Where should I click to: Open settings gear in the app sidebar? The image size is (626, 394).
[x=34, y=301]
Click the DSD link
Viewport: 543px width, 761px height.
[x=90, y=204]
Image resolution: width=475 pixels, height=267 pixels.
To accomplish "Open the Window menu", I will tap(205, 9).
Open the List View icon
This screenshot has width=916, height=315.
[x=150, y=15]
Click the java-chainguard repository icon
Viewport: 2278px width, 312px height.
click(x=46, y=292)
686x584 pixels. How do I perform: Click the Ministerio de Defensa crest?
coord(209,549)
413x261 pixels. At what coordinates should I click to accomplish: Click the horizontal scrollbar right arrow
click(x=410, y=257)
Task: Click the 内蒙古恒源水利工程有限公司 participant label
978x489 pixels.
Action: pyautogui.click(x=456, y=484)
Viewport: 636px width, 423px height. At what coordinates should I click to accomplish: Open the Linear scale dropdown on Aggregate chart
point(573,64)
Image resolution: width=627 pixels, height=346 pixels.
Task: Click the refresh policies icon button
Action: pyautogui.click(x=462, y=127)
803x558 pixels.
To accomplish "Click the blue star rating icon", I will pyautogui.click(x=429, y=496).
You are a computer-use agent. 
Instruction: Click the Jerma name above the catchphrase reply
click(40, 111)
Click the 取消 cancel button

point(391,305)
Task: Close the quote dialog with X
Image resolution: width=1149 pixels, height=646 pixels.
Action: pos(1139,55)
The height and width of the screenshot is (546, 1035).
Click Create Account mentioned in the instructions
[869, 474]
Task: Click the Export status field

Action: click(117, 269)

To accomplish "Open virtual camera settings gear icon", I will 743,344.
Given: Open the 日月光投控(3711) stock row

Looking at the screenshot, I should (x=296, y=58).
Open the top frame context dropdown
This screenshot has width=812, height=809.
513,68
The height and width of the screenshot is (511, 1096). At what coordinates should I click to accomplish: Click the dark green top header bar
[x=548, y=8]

+ + + +

Instructions to follow: Word for word, restate the lines above from the line containing "978x489 pixels." through the line containing "803x558 pixels.", with both included and nothing else.

Written response:
978x489 pixels.
Action: pyautogui.click(x=456, y=484)
Viewport: 636px width, 423px height. At what coordinates should I click to accomplish: Open the Linear scale dropdown on Aggregate chart
point(573,64)
Image resolution: width=627 pixels, height=346 pixels.
Task: Click the refresh policies icon button
Action: pyautogui.click(x=462, y=127)
803x558 pixels.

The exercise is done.